Shortly after her arrival in Denver, Brico apparently alienated Florence Lamont Hinman, founder of the University of Denver's Lamont School of Music. Hinman greeted her warmly at first, Brico claimed in an unpublished interview, but came to regard the conductor as a threat to her position as Denver's first lady of music after Brico passed over one of Hinman's singers for a concert. Although Margaret Davis remained loyal to her, Brico soon lost the support of Margaret Phipps and others, too.

"She was her own worst enemy," Donna Ellis insists. "She turned people off by demanding so much. She had to have this, had to have that. Margaret Phipps just quit her. And Margaret Phipps ran the symphony."

Having gambled everything on the move to Denver, losing the symphony appointment was a devastating blow to Brico, financially and professionally. "She told me it was the greatest disappointment in her life," says violinist Pauline Dallenbach.

"I think she was bitter about it till she died," adds Jans. "She knew it wasn't because of her music."

But Brico wasn't about to give up. "She always told you not to say, `I could have'--if you could have, you would have," recalls Billie Hopkins Furuichi, one of Donna Ellis's daughters. "I don't think she held resentments for long; she just wanted to get on with it."

In 1946 Brico persuaded the building manager to let her rent Carnegie Hall for $25 for a two-hour rehearsal. She hired sixty musicians and convinced Arthur Rubinstein, Bruno Walter and a few other heavyweights to come to her "command performance" of Brahms's Second Symphony-- all in order to secure a few endorsements from musicians who'd never seen her conduct. The odd session earned her a few more guest-conducting opportunities, but before long she was back in Denver, where she earned a pittance directing a black Baptist choir and the choir at Trinity Methodist Church downtown.

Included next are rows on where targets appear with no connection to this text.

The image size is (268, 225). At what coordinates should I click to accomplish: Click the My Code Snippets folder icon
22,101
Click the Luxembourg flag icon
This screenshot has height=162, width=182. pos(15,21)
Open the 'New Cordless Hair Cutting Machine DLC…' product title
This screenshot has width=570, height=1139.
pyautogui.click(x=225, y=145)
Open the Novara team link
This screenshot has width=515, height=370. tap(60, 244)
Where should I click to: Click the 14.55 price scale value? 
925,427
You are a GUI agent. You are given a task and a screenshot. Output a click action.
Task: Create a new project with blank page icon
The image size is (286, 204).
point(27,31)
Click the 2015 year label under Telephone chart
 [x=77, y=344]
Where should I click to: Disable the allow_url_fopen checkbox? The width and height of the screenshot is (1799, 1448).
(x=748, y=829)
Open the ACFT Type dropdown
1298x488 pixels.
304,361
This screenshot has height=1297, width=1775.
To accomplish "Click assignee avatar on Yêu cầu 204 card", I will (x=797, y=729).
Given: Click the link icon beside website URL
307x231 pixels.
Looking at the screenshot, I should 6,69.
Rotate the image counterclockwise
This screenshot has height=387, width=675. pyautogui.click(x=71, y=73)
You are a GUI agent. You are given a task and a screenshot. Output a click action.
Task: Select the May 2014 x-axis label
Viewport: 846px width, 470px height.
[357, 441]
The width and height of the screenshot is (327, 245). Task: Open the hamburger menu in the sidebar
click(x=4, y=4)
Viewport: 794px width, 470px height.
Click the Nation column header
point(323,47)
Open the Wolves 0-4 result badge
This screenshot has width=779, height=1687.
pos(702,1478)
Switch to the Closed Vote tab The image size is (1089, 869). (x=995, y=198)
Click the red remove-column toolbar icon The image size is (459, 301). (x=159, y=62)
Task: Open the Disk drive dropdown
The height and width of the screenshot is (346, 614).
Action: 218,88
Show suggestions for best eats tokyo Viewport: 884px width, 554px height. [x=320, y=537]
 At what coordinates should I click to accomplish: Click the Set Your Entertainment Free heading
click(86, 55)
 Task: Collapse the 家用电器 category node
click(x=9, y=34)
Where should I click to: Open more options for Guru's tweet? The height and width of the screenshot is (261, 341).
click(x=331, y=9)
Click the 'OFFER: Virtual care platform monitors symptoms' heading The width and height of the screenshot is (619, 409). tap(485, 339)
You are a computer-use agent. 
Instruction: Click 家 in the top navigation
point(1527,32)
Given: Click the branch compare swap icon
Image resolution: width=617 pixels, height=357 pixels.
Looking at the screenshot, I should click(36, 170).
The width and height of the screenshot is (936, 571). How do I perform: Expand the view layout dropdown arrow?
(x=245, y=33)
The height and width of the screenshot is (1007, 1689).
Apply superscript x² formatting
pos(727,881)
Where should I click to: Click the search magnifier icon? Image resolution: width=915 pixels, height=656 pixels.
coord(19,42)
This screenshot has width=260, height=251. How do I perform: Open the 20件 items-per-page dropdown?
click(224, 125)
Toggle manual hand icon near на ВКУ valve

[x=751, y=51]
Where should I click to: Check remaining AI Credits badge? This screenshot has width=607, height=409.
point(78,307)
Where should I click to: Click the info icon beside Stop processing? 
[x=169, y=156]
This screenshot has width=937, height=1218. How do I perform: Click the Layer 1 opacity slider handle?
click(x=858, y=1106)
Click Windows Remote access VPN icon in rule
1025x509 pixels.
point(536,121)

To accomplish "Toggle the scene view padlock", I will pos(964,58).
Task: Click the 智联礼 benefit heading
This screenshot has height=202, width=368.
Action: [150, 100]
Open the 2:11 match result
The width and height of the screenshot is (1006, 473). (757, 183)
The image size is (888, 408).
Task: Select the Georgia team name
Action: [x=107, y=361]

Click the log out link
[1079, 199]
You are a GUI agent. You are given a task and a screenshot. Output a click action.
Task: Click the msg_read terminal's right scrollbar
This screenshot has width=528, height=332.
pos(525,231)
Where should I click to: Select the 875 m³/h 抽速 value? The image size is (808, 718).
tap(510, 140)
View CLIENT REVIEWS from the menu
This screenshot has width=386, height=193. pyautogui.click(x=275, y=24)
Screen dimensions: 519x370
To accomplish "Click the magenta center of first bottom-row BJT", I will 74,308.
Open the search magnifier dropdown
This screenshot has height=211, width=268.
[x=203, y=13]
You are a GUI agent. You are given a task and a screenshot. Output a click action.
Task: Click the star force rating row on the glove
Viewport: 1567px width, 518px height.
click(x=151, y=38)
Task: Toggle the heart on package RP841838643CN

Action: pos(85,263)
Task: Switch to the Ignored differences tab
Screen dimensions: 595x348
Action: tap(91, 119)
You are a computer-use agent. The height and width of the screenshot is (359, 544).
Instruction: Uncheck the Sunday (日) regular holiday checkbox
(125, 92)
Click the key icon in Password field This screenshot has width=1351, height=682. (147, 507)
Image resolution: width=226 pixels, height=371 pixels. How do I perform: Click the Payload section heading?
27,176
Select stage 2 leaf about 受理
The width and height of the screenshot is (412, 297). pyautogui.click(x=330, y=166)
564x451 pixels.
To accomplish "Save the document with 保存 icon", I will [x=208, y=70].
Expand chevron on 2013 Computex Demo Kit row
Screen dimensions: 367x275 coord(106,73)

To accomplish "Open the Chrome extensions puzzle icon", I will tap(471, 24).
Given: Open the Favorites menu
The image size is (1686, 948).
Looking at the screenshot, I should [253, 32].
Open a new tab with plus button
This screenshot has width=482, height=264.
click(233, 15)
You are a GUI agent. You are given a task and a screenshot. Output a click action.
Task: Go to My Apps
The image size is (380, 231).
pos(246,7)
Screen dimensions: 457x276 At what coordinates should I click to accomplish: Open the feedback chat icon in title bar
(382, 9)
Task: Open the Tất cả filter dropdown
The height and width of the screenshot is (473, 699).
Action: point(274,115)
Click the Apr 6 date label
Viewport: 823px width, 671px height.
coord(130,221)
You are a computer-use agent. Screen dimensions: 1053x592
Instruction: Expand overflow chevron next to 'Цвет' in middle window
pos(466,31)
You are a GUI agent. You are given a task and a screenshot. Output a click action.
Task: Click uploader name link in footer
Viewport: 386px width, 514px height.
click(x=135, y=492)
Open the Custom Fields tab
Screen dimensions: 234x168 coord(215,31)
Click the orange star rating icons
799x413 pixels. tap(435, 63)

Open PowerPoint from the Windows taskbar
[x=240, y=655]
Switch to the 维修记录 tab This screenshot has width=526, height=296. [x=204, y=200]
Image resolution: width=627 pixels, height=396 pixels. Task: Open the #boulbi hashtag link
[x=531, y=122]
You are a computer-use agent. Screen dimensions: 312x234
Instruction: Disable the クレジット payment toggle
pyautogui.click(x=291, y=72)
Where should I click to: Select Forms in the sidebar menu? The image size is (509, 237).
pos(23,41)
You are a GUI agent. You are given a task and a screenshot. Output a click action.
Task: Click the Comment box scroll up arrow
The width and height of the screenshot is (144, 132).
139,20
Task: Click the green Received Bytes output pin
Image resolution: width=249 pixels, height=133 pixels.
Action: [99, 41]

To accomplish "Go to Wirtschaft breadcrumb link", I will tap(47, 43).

Her life in music might have ended at that point except for two developments. Her growing reputation as a piano teacher and voice coach attracted a trickle, and eventually a flood, of students, some as young as six. And, at her most desperate, she accepted an invitation to assume the helm of a new community orchestra consisting entirely of volunteers.

Founded in 1948, the Denver Businessmen's Orchestra was probably the only amateur ensemble to kick off its first concert not only with a packed auditorium but with a telegram from Sibelius, wishing them good luck. The group, later renamed the Brico Symphony, became Brico's extended family for the next 36 years. At the debut, she prepared a statement stressing the need for "an outlet for [those] who have music as their avocation."

The statement had its personal side, too. "Many of these people are of symphonic stature," she wrote, "with no place to play."